[WORK TO DO]:
• 1. In the Tithe summary, what is the name of Ellen Fierch's rock band?
• 2. Retype part of the Tithe summary word for word, starting with "- Ellen Fierch" and going on through "a parental figure.".

[SELECTED PASSAGE]:

Kaye and Roiben spend the day at Kaye's home, and discover that strange events are affecting the mortal world. Odd reports of mauling and kidnappings are reported on the news and Roiben makes Kaye understand that this is a result of the solitary fey being free for the next seven years. Kaye receives a call from her friend Janet, inviting her to come to a Halloween rave held at the waterfront, she tries to persuade her not to go but fails. After a failed attempt to receive help from her "imaginary" faerie friends, Roiben and Kaye attend the rave. They are separated, and Kaye successfully locates her friends, but briefly leaves them to apologize to Janet's boyfriend for bewitching him earlier in the novel. However, she finds that the kelpie who lives near the waterfront has taken Janet into the water to kill her. It is suggested that Janet went with him out of loneliness and a desire to get revenge on her boyfriend for going off with Kaye. Kaye follows but is too late and she manages to convince the kelpie to relinquish her body. Roiben finds Kaye mourning for her friend and gets her home.

The next morning, she and Roiben travel to the Seelie Court's camp some distance away to see if Corny is there. They reach a dead end, but discover that the knight (Nephamael) has proclaimed himself the king of the Unseelie Court. Roiben is suspicious of the situation and thinks that it is a trap for Kaye and him. Later, Roiben's suspicions are proved correct when they enter the Unseelie Court. Nephamael, who had discovered Roiben's true name from Spike before killing him, uses it to take control over Roiben. He orders him to seize Kaye, but Roiben uses trickery to let her get away. Kaye then devises a plan to poison Nephamael, while Corny and Roiben amuse him. She goes through with it; however, before Nephamael is dead, the Seelie Queen arrives, hoping to take over the court (right after her arrival Corny goes insane and stabs Nephamael multiple times, ultimately killing him). Roiben prevents the Queen's takeover attempt by claiming the throne as his.

==Characters ==
- Kaye Fierch - Kaye is the headstrong and independent protagonist of Tithe. She is secretly a changeling put in place of the real Kaye Fierch who resides in the Bright Court with Lady Silarial, though she herself is unaware of this until two-thirds of the way through the novel. She is intelligent, mature, and full of guile but sometimes naive.
- Ellen Fierch - Kaye's mother. A struggling rock singer, she tours the country with her rock band, Stepping Razor, until an attack by Nephamael in the form of a controlled Lloyd forces her to move back in with her own mother temporarily. Fiery spirited but caring, she is more of a friend to Kaye than a parental figure.
- Roiben (Rath Roiben Rye) - A noble Seelie knight traded to the Unseelie Queen before the beginning of the novel as part of a truce agreement between the courts. He is a strong fighter and feared by many. He has a strong attraction to Kaye for reasons he does not initially understand. He is one of the main supporting characters along with Corny. Inwardly hating the cruelty he is forced to perform for his new Queen, he thus harbours deep feelings of self-loathing and self-despair.

[EXTRACTED INFORMATION]:
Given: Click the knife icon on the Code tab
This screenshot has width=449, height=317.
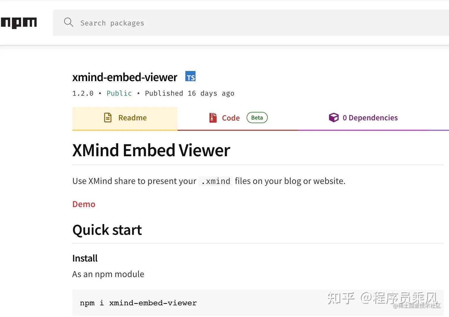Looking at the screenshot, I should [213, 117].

--

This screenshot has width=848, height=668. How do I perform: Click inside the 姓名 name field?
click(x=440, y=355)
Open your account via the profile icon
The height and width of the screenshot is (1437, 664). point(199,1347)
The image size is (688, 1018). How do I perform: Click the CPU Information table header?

[TASK-BY-TASK OUTPUTS]:
• 1. Stepping Razor

• 2.
- Ellen Fierch - Kaye's mother. A struggling rock singer, she tours the country with her rock band, Stepping Razor, until an attack by Nephamael in the form of a controlled Lloyd forces her to move back in with her own mother temporarily. Fiery spirited but caring, she is more of a friend to Kaye than a parental figure.